Recently I asked Don Shelton if he thought Len knew he was terminally ill. Don replied: "Len knew he had some medical dealings but I certainly can't attest to his knowing of anything imminent, especially since he went out and purchased new audio equipment a few months after Claremont. He was elated, as he said in an email to all of us, about listening again to some old LPs he had not heard in ages as well as our TSU stuff. He was overjoyed and very positive."
But when I asked Gene Puerling if he thought Len knew during that last dinner, he said, in a very subdued voice, "Yes, I think so." And later, when I discussed it with Don, he said that on thinking it over, he too thought Len knew.
If he did, he knew that the one last album Gene was dreaming of was never going to be made.
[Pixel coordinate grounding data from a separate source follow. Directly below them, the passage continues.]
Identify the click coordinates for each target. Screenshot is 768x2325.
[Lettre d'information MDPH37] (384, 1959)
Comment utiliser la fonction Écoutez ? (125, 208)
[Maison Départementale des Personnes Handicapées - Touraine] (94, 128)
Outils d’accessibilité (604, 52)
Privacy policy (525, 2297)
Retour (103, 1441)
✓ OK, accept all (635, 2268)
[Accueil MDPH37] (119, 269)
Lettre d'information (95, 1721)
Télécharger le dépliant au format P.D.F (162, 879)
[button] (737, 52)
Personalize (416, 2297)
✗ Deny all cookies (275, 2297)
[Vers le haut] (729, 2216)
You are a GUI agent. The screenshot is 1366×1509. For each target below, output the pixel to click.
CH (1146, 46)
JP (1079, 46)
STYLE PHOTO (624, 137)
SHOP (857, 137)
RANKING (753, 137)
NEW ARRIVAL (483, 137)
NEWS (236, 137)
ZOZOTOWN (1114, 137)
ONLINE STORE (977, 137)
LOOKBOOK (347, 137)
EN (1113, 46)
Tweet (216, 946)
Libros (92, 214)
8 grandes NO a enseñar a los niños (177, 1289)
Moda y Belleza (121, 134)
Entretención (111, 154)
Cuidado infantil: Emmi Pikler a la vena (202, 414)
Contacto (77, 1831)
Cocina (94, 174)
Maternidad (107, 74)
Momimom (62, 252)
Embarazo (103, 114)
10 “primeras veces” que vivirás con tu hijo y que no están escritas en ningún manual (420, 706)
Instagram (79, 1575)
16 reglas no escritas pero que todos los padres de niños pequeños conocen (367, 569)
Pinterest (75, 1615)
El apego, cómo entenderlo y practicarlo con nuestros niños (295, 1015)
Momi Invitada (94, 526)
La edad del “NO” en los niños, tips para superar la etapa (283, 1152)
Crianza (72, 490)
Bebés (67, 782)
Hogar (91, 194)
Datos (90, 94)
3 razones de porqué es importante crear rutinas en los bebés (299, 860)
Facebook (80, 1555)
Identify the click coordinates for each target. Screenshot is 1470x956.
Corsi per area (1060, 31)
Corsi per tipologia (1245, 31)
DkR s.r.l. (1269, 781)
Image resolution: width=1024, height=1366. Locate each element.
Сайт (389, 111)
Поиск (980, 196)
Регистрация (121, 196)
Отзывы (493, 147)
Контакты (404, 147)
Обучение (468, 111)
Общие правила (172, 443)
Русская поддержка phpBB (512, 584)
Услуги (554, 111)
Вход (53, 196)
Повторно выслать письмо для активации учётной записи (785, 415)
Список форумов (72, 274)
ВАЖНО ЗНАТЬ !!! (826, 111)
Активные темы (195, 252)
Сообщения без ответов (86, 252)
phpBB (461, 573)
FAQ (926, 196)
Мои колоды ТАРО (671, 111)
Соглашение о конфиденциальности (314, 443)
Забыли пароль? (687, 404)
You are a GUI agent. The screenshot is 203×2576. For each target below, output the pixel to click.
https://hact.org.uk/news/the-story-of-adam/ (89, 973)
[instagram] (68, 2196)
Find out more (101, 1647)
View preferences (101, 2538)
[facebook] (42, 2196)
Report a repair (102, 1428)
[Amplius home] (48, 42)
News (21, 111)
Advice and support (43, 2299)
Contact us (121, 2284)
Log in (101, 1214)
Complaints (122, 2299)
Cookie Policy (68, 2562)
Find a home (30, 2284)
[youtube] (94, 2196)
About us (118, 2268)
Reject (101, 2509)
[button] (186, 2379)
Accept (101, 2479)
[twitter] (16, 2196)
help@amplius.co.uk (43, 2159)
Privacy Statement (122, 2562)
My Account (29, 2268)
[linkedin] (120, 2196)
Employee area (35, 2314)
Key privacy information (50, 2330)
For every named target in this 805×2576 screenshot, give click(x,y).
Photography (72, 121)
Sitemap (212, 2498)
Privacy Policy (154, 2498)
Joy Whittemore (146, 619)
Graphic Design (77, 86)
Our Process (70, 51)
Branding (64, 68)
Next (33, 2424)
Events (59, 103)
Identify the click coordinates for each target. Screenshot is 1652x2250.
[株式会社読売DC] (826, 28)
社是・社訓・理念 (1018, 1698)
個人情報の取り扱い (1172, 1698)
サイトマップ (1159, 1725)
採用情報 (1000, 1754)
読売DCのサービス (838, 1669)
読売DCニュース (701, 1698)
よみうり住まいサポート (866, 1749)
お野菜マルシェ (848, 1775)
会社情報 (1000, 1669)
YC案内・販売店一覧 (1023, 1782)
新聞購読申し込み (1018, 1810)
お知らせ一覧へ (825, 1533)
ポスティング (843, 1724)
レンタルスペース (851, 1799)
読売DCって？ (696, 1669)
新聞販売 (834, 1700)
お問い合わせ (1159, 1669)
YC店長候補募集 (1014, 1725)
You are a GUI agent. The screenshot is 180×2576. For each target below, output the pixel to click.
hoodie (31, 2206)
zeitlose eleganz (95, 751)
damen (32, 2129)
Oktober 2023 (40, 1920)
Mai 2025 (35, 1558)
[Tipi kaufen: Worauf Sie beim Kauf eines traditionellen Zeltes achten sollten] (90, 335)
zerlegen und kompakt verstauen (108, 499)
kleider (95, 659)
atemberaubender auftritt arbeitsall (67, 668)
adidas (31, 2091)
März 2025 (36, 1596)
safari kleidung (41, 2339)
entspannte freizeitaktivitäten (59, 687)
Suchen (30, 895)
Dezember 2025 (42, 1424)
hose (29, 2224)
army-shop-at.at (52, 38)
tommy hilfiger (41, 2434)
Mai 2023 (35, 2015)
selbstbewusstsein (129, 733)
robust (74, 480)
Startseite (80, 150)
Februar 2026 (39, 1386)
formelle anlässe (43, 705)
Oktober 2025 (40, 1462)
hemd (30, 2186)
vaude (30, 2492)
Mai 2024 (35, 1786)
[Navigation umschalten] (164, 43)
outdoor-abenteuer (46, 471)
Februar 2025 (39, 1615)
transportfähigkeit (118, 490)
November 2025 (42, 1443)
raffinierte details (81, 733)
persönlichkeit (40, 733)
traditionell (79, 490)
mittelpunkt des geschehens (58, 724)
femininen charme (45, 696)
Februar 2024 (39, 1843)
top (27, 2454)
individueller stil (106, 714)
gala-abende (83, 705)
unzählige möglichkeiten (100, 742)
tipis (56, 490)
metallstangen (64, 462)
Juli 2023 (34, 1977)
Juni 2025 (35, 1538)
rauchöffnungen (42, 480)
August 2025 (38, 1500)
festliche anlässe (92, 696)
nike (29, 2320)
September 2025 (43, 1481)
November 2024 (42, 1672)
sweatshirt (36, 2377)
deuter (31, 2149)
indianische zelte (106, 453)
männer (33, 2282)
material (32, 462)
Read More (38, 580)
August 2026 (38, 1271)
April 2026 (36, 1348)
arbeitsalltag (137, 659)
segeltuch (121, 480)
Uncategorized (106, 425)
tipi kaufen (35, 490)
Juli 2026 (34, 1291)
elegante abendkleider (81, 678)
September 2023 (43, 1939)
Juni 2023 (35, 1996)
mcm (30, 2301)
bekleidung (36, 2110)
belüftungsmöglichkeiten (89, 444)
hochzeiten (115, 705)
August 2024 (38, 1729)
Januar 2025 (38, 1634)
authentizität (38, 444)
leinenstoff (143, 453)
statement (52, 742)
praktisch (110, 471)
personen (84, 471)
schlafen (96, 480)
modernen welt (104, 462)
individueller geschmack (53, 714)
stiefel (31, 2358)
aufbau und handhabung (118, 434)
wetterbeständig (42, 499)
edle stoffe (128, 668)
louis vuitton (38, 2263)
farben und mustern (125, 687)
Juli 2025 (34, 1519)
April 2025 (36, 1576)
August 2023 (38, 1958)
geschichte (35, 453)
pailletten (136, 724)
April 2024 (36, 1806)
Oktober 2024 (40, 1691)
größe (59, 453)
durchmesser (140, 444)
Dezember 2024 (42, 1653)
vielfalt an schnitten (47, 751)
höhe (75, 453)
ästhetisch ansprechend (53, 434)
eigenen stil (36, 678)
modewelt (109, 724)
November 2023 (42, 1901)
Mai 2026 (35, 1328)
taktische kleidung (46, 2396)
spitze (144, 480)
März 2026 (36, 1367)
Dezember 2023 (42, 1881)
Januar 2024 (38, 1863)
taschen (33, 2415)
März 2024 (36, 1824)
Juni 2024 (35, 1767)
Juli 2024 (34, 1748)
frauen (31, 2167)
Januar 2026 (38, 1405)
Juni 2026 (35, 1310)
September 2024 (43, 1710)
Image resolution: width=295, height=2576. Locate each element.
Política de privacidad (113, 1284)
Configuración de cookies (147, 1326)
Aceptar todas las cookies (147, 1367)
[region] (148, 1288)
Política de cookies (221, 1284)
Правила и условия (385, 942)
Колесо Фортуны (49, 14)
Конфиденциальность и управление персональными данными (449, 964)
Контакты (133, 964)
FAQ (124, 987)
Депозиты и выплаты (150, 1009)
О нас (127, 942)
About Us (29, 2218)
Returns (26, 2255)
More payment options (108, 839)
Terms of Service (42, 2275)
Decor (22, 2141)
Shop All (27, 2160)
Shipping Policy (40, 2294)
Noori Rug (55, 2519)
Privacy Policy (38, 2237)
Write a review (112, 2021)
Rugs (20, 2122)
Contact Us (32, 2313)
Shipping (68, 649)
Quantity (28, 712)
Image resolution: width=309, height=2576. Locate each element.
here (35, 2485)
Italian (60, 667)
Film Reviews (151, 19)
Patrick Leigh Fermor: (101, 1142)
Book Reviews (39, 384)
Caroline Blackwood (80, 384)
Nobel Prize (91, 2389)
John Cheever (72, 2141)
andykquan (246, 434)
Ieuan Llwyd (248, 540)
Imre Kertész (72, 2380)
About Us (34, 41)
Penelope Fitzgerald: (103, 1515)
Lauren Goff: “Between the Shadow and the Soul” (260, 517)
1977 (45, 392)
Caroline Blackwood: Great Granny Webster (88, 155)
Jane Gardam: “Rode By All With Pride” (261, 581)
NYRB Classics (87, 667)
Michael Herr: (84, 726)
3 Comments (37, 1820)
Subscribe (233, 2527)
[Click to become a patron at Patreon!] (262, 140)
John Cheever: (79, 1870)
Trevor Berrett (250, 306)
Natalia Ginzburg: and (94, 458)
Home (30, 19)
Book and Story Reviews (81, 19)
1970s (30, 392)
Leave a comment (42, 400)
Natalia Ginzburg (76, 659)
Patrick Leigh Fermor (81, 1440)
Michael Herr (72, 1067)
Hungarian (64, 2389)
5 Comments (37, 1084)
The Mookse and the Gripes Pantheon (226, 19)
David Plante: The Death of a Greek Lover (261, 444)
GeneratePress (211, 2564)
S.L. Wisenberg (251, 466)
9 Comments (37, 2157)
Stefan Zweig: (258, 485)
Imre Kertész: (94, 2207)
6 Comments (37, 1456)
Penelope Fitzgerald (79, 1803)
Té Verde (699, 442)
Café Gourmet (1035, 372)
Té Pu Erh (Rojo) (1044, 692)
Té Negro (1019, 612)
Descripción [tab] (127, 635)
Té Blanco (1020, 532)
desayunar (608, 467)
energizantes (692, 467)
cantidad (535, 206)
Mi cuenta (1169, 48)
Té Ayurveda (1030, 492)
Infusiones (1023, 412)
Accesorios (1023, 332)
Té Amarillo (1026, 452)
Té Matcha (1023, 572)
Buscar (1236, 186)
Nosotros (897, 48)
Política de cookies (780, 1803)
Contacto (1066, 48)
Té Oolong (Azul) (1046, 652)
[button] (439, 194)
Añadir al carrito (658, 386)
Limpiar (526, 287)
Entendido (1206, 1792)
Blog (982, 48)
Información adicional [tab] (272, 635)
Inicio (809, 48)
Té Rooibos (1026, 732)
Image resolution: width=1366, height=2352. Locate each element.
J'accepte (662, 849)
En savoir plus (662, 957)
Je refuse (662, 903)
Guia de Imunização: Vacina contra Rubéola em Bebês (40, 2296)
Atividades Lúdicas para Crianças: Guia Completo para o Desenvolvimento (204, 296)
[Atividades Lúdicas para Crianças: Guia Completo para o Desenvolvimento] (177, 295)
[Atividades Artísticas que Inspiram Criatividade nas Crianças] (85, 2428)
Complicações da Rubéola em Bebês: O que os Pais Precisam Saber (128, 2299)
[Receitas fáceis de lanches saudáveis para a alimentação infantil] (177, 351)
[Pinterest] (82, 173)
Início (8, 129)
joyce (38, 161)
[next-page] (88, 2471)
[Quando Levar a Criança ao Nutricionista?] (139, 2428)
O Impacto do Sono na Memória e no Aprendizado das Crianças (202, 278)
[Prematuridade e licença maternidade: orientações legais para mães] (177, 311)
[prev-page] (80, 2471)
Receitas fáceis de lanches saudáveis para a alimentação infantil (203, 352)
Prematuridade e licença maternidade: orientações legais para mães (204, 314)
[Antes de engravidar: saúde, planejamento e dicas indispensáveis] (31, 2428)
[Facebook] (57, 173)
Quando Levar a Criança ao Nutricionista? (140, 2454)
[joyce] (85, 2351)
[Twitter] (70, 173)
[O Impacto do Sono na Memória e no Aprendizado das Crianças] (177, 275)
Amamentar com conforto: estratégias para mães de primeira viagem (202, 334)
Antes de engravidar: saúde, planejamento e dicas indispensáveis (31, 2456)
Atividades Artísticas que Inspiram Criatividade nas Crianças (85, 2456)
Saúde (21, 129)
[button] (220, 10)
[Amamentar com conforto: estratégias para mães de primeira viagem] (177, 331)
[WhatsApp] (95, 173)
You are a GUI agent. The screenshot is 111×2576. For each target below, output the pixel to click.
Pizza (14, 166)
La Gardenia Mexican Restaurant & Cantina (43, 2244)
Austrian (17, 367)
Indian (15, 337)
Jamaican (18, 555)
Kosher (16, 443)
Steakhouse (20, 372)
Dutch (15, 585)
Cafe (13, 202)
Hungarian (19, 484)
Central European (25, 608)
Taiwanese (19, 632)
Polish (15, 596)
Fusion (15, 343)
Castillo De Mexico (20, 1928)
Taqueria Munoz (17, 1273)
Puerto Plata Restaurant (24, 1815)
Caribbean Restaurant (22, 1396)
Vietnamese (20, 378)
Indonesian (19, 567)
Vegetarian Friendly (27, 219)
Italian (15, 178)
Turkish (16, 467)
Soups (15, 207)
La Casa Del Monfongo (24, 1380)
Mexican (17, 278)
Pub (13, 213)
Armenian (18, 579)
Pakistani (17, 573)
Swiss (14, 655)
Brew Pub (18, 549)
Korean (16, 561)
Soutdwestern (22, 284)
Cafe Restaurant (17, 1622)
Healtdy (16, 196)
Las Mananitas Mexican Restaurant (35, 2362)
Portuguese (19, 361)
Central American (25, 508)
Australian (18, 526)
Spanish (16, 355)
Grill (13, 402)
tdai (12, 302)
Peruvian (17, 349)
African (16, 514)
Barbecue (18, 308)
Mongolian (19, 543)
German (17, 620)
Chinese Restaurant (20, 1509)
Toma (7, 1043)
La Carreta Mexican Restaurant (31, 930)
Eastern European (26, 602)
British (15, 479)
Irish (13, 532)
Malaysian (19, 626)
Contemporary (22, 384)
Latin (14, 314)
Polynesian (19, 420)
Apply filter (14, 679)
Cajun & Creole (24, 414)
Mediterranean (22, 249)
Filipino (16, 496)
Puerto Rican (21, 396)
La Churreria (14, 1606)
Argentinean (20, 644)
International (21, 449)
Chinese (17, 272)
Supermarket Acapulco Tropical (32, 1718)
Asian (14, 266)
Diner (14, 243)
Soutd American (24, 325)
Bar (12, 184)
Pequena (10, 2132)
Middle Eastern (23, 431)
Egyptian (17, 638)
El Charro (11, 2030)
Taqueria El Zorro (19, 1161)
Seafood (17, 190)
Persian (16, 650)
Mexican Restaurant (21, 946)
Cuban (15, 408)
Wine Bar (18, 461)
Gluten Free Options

He died six and a half months later, on October 16. 2005, at his home in Palm Springs, California. Newspapers and television broadcasters said that the voice of the Jolly Green Giant had been stilled, and almost nothing of his other accomplishments.
And with that great low voice gone, The Singers Unlimited can never again exist. In a sense it never did exist. In a way all the tracks, up to twenty-seven of them, were like Bonnie's ghost tracks. The group itself was a ghost: it was conjured magically into being by the talent of four extraordinarily gifted people and a brilliant, patient, rich record-company owner and engineer, there in the beauty of the Black Forest.
Our revels now are ended.
These our actors. As I foretold you, were all spirits and
Are melted into air, into thin air....
We are such stuff as dreams are made on
And our little life is rounded with a sleep.
— Shakespeare, The Tempest”
Thank you so much for this article. I loved the Singers Unlimited and bought quite a few of their albums. Bonnie's great lead singing and Len's deep voice stand out as well of the intricate sonorous middle voices. I have wondered whatever happened to them. So thanks for telling me.